Stored data
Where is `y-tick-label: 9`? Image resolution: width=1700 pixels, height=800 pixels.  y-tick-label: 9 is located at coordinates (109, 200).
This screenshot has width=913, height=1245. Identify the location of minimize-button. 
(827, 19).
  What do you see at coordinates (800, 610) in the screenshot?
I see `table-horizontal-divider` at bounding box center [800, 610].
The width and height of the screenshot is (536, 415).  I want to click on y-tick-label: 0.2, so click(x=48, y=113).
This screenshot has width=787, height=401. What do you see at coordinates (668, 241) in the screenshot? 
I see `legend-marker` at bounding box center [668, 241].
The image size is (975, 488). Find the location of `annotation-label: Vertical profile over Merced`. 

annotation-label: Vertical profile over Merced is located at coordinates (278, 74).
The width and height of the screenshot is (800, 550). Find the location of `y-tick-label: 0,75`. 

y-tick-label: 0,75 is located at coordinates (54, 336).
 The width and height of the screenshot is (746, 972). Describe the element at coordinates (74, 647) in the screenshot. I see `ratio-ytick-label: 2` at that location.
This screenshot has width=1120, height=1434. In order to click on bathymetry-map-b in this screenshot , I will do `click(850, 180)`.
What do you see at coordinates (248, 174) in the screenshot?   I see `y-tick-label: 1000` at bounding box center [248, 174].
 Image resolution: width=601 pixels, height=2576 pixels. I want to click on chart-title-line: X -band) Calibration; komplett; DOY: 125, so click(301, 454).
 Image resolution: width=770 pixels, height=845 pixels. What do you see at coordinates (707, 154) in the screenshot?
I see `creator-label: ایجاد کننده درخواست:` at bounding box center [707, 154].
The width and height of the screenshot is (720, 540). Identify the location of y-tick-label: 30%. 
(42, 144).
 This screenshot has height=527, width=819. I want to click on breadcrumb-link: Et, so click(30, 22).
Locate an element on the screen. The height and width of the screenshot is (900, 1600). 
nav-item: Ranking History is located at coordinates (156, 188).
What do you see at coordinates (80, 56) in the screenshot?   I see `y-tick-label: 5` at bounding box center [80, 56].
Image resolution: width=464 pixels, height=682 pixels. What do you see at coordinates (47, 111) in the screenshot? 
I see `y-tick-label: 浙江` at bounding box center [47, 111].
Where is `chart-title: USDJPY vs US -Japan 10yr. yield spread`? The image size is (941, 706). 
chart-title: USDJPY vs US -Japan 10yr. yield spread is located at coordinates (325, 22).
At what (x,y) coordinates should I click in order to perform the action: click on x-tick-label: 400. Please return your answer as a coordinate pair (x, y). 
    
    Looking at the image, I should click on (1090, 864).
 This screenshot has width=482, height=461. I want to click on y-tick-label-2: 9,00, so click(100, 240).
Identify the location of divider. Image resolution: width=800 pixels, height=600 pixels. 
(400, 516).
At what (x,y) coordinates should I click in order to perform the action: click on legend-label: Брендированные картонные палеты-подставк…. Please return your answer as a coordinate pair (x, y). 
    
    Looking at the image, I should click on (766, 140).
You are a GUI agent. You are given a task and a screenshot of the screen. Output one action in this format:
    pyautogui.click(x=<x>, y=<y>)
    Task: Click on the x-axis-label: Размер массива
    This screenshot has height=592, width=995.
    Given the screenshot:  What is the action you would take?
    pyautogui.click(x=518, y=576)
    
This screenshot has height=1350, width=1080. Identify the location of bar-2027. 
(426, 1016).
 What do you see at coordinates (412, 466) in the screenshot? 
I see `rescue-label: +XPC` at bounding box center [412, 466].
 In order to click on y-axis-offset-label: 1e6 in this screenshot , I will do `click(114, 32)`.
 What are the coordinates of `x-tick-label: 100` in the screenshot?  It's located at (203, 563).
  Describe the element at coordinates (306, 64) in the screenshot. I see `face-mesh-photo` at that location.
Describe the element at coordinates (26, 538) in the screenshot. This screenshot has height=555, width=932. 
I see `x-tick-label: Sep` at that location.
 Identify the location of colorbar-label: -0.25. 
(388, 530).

*Assignment*: Repeat every one of the entries above word for word, with no changes.

*Answer to this task*:
Where is `y-tick-label: 9`? Image resolution: width=1700 pixels, height=800 pixels.  y-tick-label: 9 is located at coordinates (109, 200).
This screenshot has width=913, height=1245. Identify the location of minimize-button. 
(827, 19).
  What do you see at coordinates (800, 610) in the screenshot?
I see `table-horizontal-divider` at bounding box center [800, 610].
The width and height of the screenshot is (536, 415).  I want to click on y-tick-label: 0.2, so click(x=48, y=113).
This screenshot has width=787, height=401. What do you see at coordinates (668, 241) in the screenshot? 
I see `legend-marker` at bounding box center [668, 241].
The image size is (975, 488). Find the location of `annotation-label: Vertical profile over Merced`. 

annotation-label: Vertical profile over Merced is located at coordinates (278, 74).
The width and height of the screenshot is (800, 550). Find the location of `y-tick-label: 0,75`. 

y-tick-label: 0,75 is located at coordinates (54, 336).
 The width and height of the screenshot is (746, 972). Describe the element at coordinates (74, 647) in the screenshot. I see `ratio-ytick-label: 2` at that location.
This screenshot has width=1120, height=1434. In order to click on bathymetry-map-b in this screenshot , I will do `click(850, 180)`.
What do you see at coordinates (248, 174) in the screenshot?   I see `y-tick-label: 1000` at bounding box center [248, 174].
 Image resolution: width=601 pixels, height=2576 pixels. I want to click on chart-title-line: X -band) Calibration; komplett; DOY: 125, so click(301, 454).
 Image resolution: width=770 pixels, height=845 pixels. What do you see at coordinates (707, 154) in the screenshot?
I see `creator-label: ایجاد کننده درخواست:` at bounding box center [707, 154].
The width and height of the screenshot is (720, 540). Identify the location of y-tick-label: 30%. 
(42, 144).
 This screenshot has height=527, width=819. I want to click on breadcrumb-link: Et, so click(30, 22).
Locate an element on the screen. The height and width of the screenshot is (900, 1600). 
nav-item: Ranking History is located at coordinates (156, 188).
What do you see at coordinates (80, 56) in the screenshot?   I see `y-tick-label: 5` at bounding box center [80, 56].
Image resolution: width=464 pixels, height=682 pixels. What do you see at coordinates (47, 111) in the screenshot? 
I see `y-tick-label: 浙江` at bounding box center [47, 111].
Where is `chart-title: USDJPY vs US -Japan 10yr. yield spread`? The image size is (941, 706). 
chart-title: USDJPY vs US -Japan 10yr. yield spread is located at coordinates (325, 22).
At what (x,y) coordinates should I click in order to perform the action: click on x-tick-label: 400. Please return your answer as a coordinate pair (x, y). 
    
    Looking at the image, I should click on (1090, 864).
 This screenshot has width=482, height=461. I want to click on y-tick-label-2: 9,00, so click(100, 240).
Identify the location of divider. Image resolution: width=800 pixels, height=600 pixels. 
(400, 516).
At what (x,y) coordinates should I click in order to perform the action: click on legend-label: Брендированные картонные палеты-подставк…. Please return your answer as a coordinate pair (x, y). 
    
    Looking at the image, I should click on (766, 140).
You are a GUI agent. You are given a task and a screenshot of the screen. Output one action in this format:
    pyautogui.click(x=<x>, y=<y>)
    Task: Click on the x-axis-label: Размер массива
    This screenshot has height=592, width=995.
    Given the screenshot:  What is the action you would take?
    pyautogui.click(x=518, y=576)
    
This screenshot has height=1350, width=1080. Identify the location of bar-2027. 
(426, 1016).
 What do you see at coordinates (412, 466) in the screenshot? 
I see `rescue-label: +XPC` at bounding box center [412, 466].
 In order to click on y-axis-offset-label: 1e6 in this screenshot , I will do `click(114, 32)`.
 What are the coordinates of `x-tick-label: 100` in the screenshot?  It's located at (203, 563).
  Describe the element at coordinates (306, 64) in the screenshot. I see `face-mesh-photo` at that location.
Describe the element at coordinates (26, 538) in the screenshot. This screenshot has height=555, width=932. 
I see `x-tick-label: Sep` at that location.
 Identify the location of colorbar-label: -0.25. 
(388, 530).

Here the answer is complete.